--- Start Text shown ---
In one of his instructions to his monks, St. Bernard told them, “Ut studeas amare et amari.” Freely translated, this means, “Have a care not only to love but to be loved as well.”

When I read this, I had an insight as to what this admonition meant for me. I do not presume to say it is what St. Bernard meant.

What it said to me was “Don’t get so caught up in your own spiritual program of trying to love others that you fail to see the ways you make it difficult for them to love you.”

By “ways,” I am not thinking first and foremost of my sins, although certainly these come into play. But what characteristics, personality quirks, preferences, ways of moving, likes and dislikes — in short, what do I do or not do that makes it harder for my sisters and brothers to love me?

I had never asked myself that question before.

St. Paul said that he tried to become all things to all men. Part of loving has to do with being sensitive to the likes and dislikes of others.

Is there some quirk of mine that could be eliminated, some irritating habit?

And can I not bend to the preferences of others? Perhaps the person I am with likes joking, but I don’t particularly care for it. Can I not break down and joke with him once in a while? Or if I’m the one who likes to joke, can I not let up on it sometimes for the sake of someone who does not like it. Examples could, of course, be multiplied.

We all have an image of ourselves, a conscious identity which we carry around in us all the time and according to which we relate and act. This is the self we present to others. And if they find this difficult to relate to, well, that’s their cross! Everybody has a cross, after all.

But is the image I am projecting really my true identity?

I think we cling to many superficial concepts of who we are, superficial characteristics of our “identity” which make it more difficult for others to love us. We can and should break out of these self-imposed confines.
--- End Text shown ---
--- Start Records shown ---
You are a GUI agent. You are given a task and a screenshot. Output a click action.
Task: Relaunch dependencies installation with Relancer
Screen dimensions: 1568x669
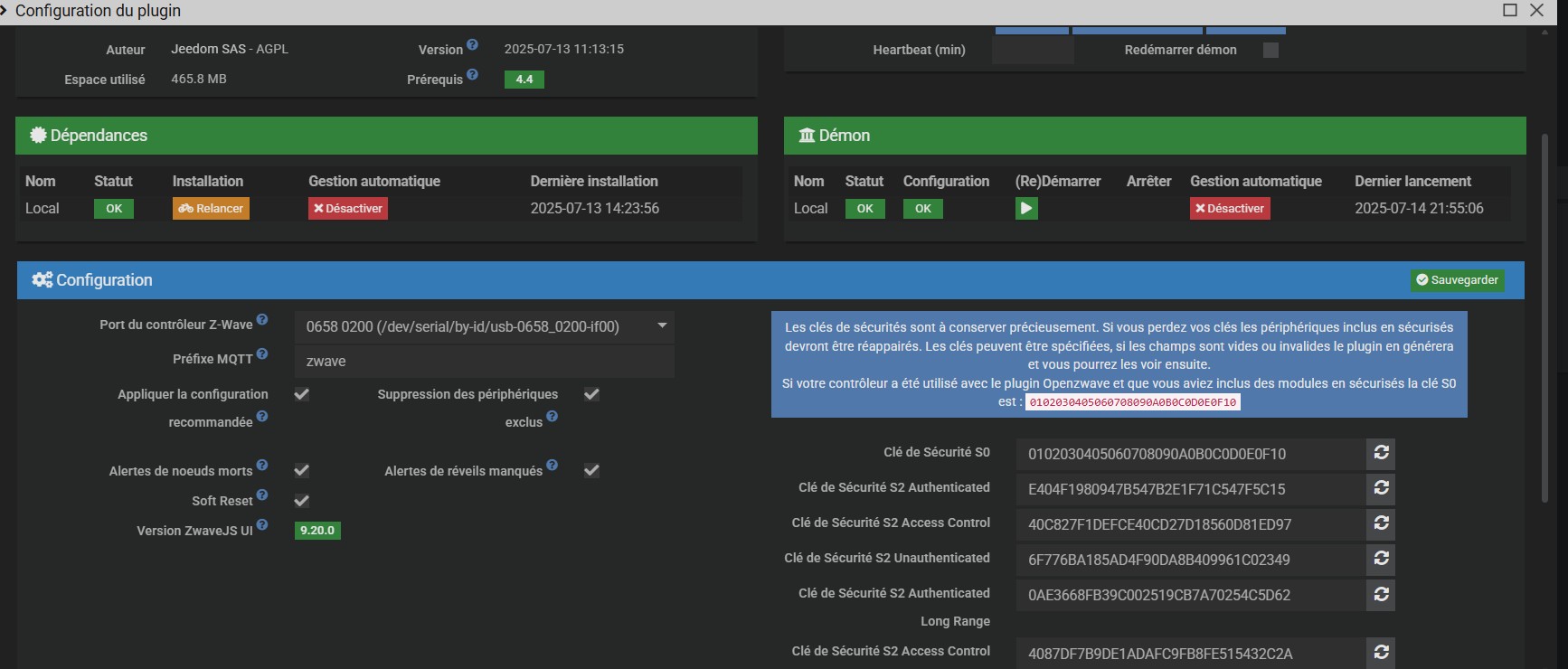211,209
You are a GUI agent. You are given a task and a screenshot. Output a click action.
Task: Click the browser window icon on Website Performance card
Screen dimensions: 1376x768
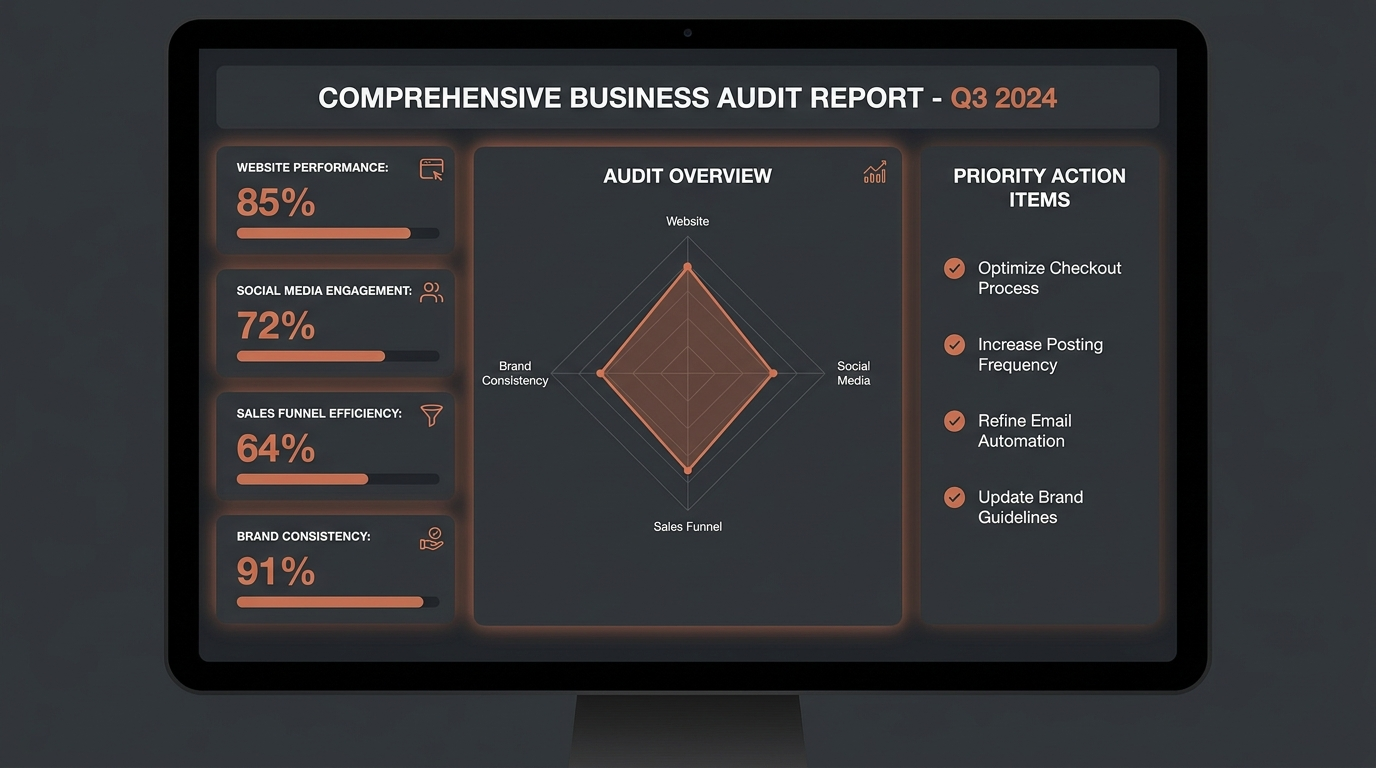[x=431, y=170]
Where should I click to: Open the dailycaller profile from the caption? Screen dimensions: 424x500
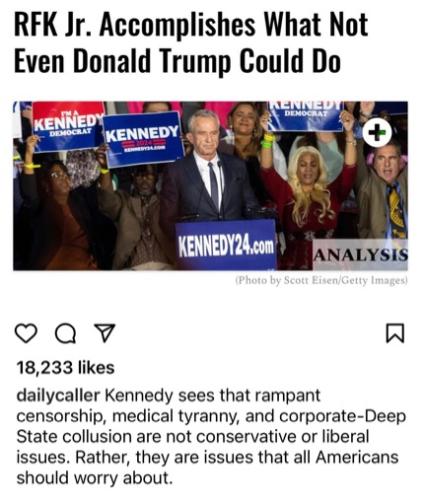58,395
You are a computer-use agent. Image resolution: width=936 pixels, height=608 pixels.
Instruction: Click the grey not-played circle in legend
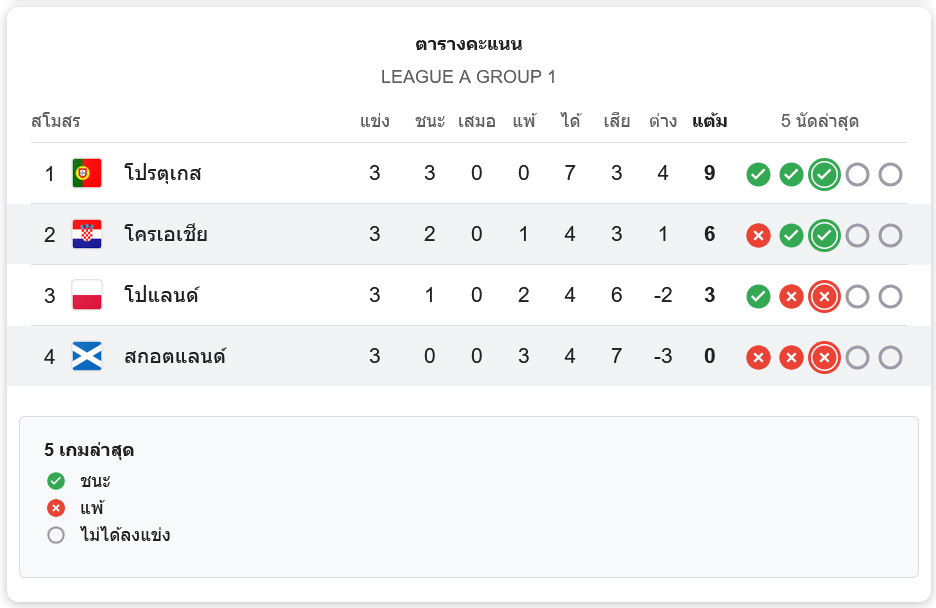point(56,535)
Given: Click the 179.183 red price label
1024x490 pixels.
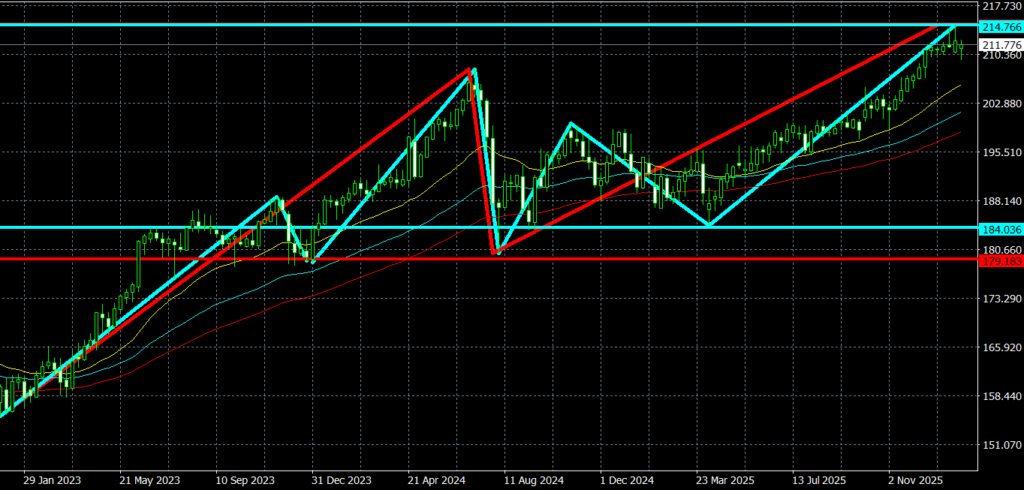Looking at the screenshot, I should pos(1001,260).
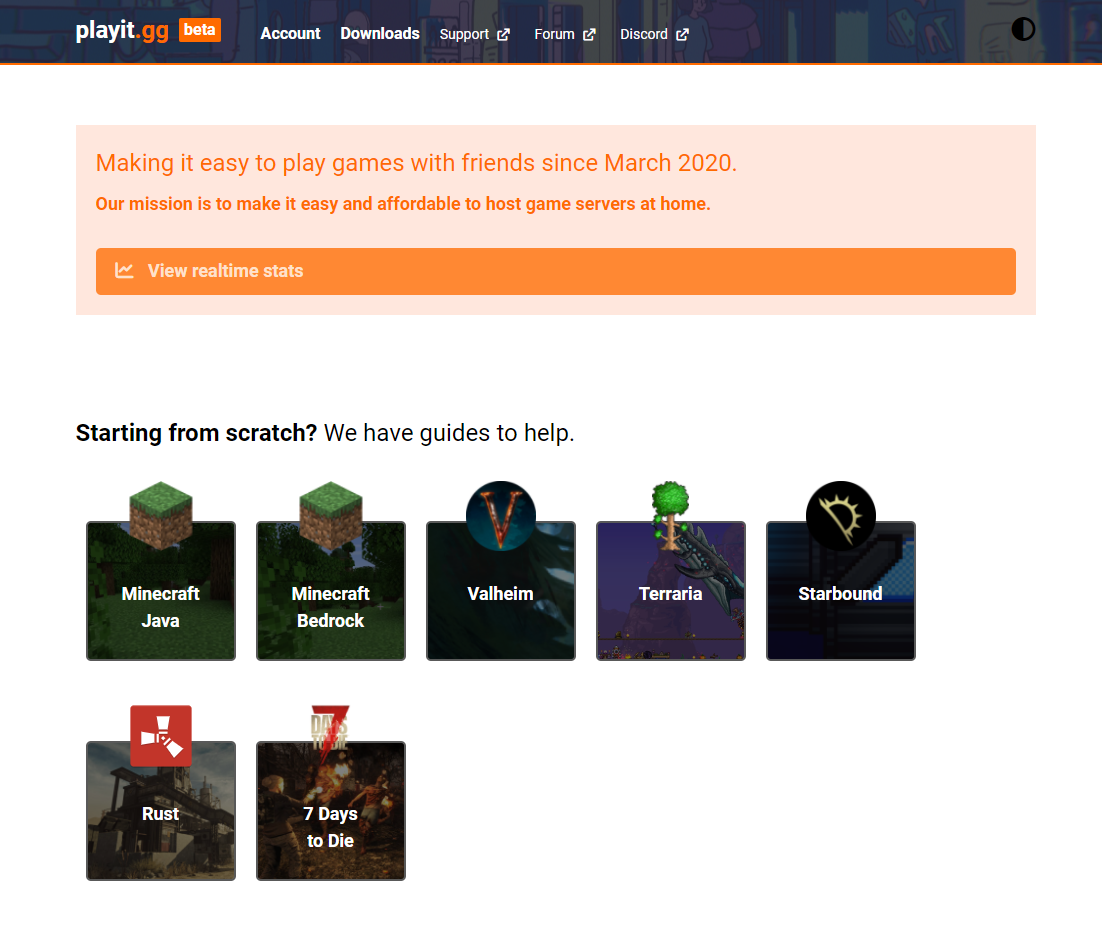Open the 7 Days to Die guide card
This screenshot has width=1102, height=925.
pos(331,827)
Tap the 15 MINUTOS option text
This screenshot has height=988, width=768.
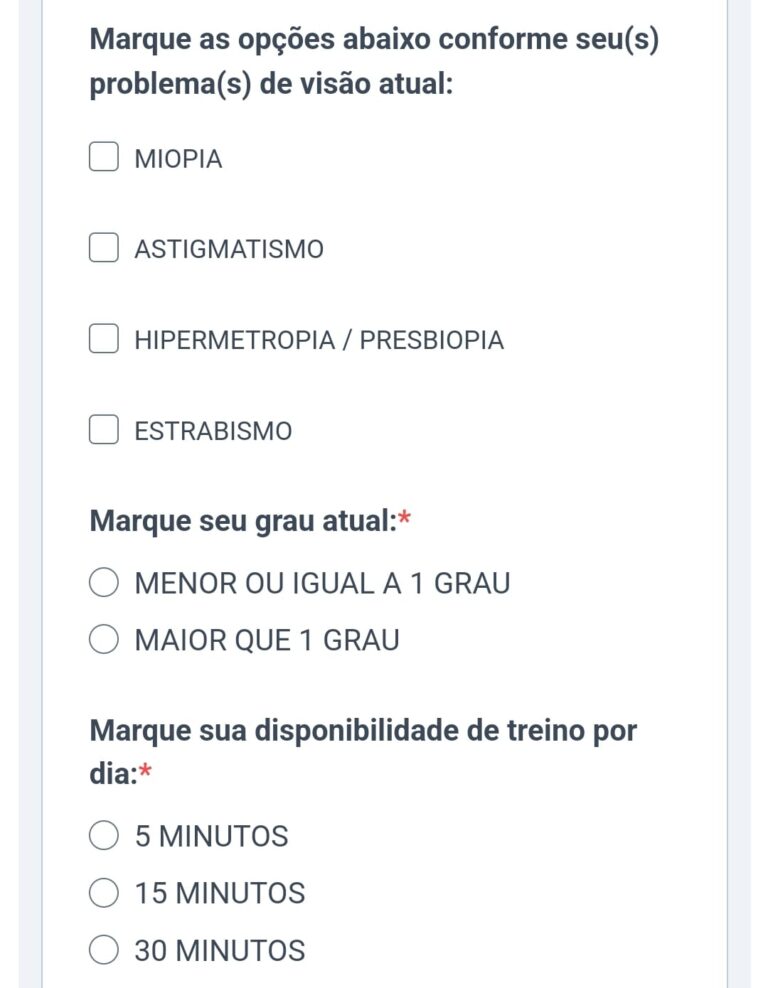[220, 893]
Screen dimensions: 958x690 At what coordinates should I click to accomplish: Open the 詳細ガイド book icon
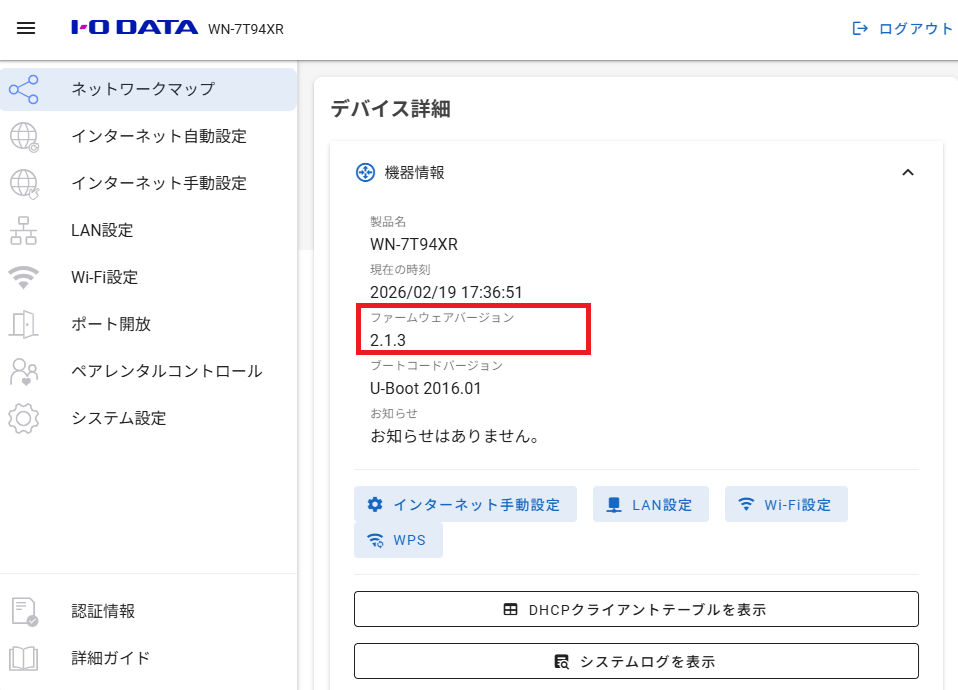[24, 658]
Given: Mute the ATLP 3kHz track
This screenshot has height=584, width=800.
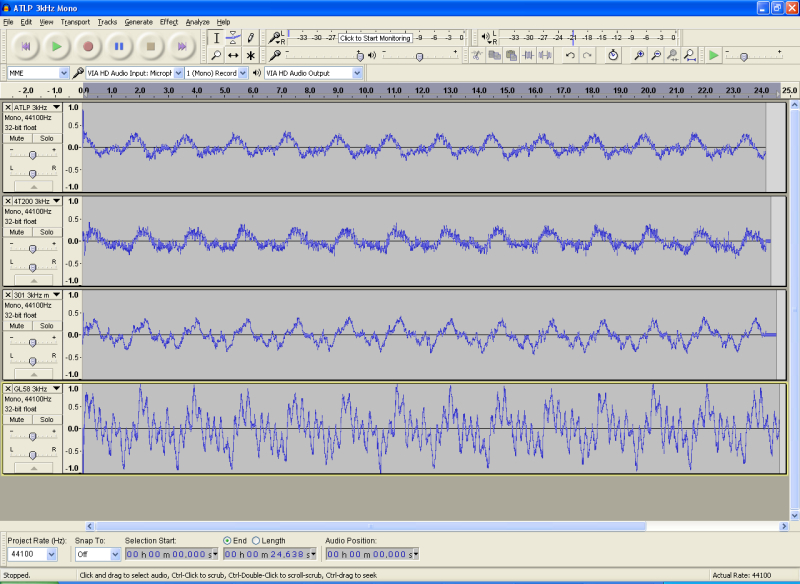Looking at the screenshot, I should coord(17,138).
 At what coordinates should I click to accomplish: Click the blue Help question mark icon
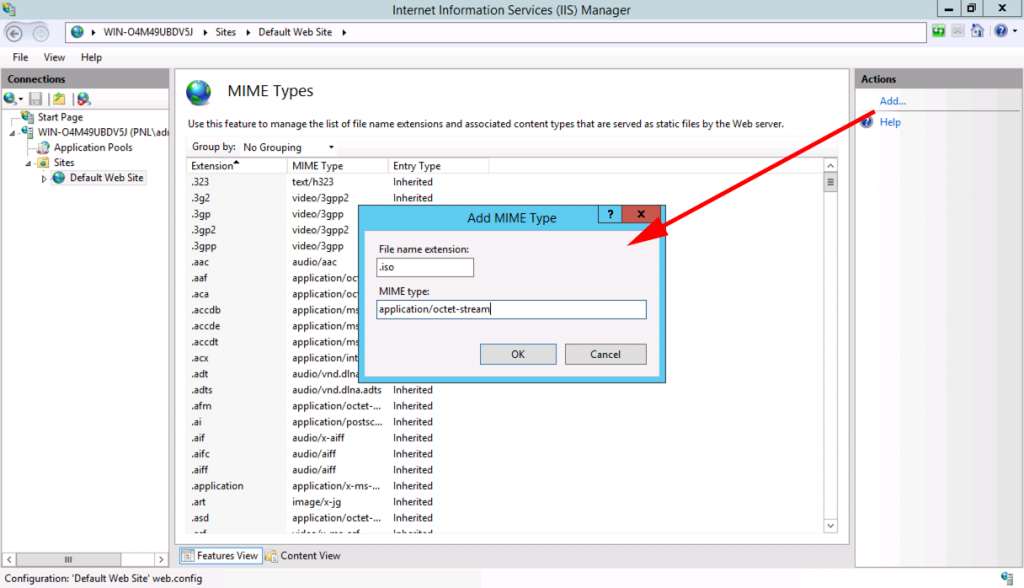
--- End Records shown ---
### [Problems]
(a) Rewrite the rows from the first one through the line containing "Looking at the screenshot, I should coord(17,138).", inclusive, swapping "GUI agent" for "interface agent" and keeping everything else unchanged. Omit the pictures from your output.
(b) Extend the text about trying to be loved as well as to love, picking up after its final sentence.

### [Responses in order]
(a)
You are a interface agent. You are given a task and a screenshot. Output a click action.
Task: Relaunch dependencies installation with Relancer
Screen dimensions: 1568x669
211,209
You are a interface agent. You are given a task and a screenshot. Output a click action.
Task: Click the browser window icon on Website Performance card
Screen dimensions: 1376x768
[x=431, y=170]
Where should I click to: Open the dailycaller profile from the caption? Screen dimensions: 424x500
58,395
You are a computer-use agent. Image resolution: width=936 pixels, height=608 pixels.
Instruction: Click the grey not-played circle in legend
point(56,535)
Given: Click the 179.183 red price label
1024x490 pixels.
Looking at the screenshot, I should pos(1001,260).
Open the 7 Days to Die guide card
This screenshot has width=1102, height=925.
pos(331,827)
Tap the 15 MINUTOS option text
This screenshot has height=988, width=768.
[220, 893]
Screen dimensions: 958x690 At what coordinates should I click to accomplish: Open the 詳細ガイド book icon
[24, 658]
Given: Mute the ATLP 3kHz track
This screenshot has height=584, width=800.
Looking at the screenshot, I should coord(17,138).

(b)
Our efforts to live the Gospel will keep forcing us out of our narrow conceptions of who we are.

Is this just wishy-washy love? After all, St. Francis of Assisi prayed “not so much to be loved as to love.”

But the attitude I am speaking about here is not self-centered. It is not a weak, compromising, unprincipled adaptation to everyone out of a need to be loved. It is not co-dependency. It is really other-centered.

It is a strong kind of love, secure enough in the love of God that it doesn’t need to hold on, for dear life, to a superficial identity.

What I’m talking about is a flexibility, born of a gospel love which enables us to bend in our relationships for the sake of the other person.

Is this taking away the cross? Don’t worry! If we are sincerely trying to follow Christ, crosses there will be. But some of the painful aspects of our relationships could be eliminated. For some are due to an unwillingness, conscious or unconscious, to let go of some of our superficial personal characteristics.

Is there anything I can change, or let go of, to make it easier to be with me? Is there anything I can do to make myself easier to love?